据了解,大会共设置主论坛、Tools Collection论坛两大活动。其中,主论坛汇集了八大议题,为白帽黑客提供深入技术交流机会。从卫星通信网络、虚拟货币等前沿技术趋势,云原生容器集群、供应链、智能汽车、反诈等方向实战技术分享等多维度带来精彩分享。
在Tools Collection论坛上,还展示了OpenRASP、哥斯拉、Cross C2、SATC、CDK、Bincraft、RapidDNS、Kunyu、Pocassist 9大开源工具。大会主办方希望能够磨砺更多神兵利器,推动网络安全向前发展进步。
在大会现场,除了腾讯安全天马实验室、奇安信技术研究院天工实验室、奇安信代码安全实验室等顶尖安全团队之外,新生代安全公司赛博昆仑“昆仑实验室”也亮相大会现场。“昆仑实验室”安全研究员hackyzh应邀出席并以“进击的Microsoft Store内置应用挖洞之旅”为题发表演讲。
赛博昆仑刚成立半年多就获得业内外广泛关注,与公司创始人兼首席执行官郑文彬(MJ)的个人光环不无关系。作为知名的“技术大神”,郑文彬早已是安全圈的传奇人物。
公司旗下的“昆仑实验室”,则由负责高级漏洞对抗实战的国际顶级安全团队组成。实验室成员曾在微软、谷歌、苹果、VMware及Adobe等厂商的产品中独立发现数千个高危零日漏洞;在近七年的Pwn2own、天府杯等国际漏洞攻防大赛中,多次获得冠军、总冠军,并曾获得有“黑客奥斯卡”之称的PwineAwards最佳提权漏洞奖项。
在本次大会召开前不久,谷歌公司刚刚发布了Chrome浏览器的93.0.4577.82桌面版本更新,着重修补了两个被“在野”利用的Chrome零日漏洞CVE-2021-30632和CVE-2021-30633。这两个被谷歌标记为“高危”的漏洞可以使攻击者完全控制上网用户的电脑,谷歌官方建议用户尽快更新升级。
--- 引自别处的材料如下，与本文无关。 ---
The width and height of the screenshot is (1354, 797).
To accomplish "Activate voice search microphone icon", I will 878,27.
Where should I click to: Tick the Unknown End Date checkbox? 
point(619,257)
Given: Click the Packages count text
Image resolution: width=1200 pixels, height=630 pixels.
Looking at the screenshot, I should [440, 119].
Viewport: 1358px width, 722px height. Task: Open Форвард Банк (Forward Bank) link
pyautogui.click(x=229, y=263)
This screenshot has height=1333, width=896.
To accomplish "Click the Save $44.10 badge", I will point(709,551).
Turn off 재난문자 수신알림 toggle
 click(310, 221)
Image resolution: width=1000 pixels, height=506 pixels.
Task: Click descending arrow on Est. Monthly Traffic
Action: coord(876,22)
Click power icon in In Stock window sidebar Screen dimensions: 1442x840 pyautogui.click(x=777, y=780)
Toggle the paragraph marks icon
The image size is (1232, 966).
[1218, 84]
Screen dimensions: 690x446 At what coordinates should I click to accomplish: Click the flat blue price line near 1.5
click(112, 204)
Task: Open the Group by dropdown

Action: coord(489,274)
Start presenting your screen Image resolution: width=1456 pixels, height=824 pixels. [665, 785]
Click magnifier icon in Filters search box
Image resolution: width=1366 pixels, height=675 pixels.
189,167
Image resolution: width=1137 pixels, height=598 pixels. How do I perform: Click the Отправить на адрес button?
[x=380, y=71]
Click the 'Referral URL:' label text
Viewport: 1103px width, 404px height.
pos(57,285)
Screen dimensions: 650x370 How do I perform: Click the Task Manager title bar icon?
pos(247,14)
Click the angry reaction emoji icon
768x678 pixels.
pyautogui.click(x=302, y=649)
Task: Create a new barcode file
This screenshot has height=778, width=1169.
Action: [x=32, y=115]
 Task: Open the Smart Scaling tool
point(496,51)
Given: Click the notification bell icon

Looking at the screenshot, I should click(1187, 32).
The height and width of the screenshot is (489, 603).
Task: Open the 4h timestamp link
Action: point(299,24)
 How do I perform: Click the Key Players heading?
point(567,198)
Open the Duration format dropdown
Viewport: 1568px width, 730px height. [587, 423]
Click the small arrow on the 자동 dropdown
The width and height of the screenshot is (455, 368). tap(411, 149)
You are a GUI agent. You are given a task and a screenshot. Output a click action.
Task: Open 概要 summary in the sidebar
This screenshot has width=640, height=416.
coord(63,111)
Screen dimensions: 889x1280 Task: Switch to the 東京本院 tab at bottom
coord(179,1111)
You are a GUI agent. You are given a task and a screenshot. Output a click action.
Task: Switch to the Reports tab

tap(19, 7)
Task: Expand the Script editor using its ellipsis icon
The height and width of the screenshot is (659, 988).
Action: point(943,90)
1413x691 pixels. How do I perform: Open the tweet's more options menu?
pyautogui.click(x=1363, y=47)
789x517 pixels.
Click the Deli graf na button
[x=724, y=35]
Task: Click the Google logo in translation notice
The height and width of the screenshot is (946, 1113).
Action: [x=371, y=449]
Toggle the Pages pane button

而这两个漏洞早在今年四月份就被赛博昆仑提前精准预测到,并为其产品用户进行了针对性的提前保护,可见该公司技术实力之强。
而此次“补天白帽大会”上亮相的安全研究员hackyzh,多年专注于windows操作系统、hyper-v虚拟化以及chrome的漏洞挖掘,曾多次发现微软漏洞,并获得MSRC 2019 TOP 100,且多次获得微软,谷歌、苹果等公司的致谢。
在大会演讲中,hackyzh系统介绍了UWP应用程序,回顾了与之相关的历史漏洞。同时,还通过实际案例,讲解了如何构建Fuzzer工具,更高效地寻找攻击面,并最终提升漏洞发现效率的办法。
此外,赛博昆仑创始人兼首席执行官MJ(郑文彬)曾在8月初公开宣布,公司旗下的安全产品“洞见平台”可以对零日漏洞,尤其是“在野”零日漏洞进行精准、提前防御。未来这款产品的市场反响如何、赛博昆仑还将推出哪些新产品,无疑都值得继续关注。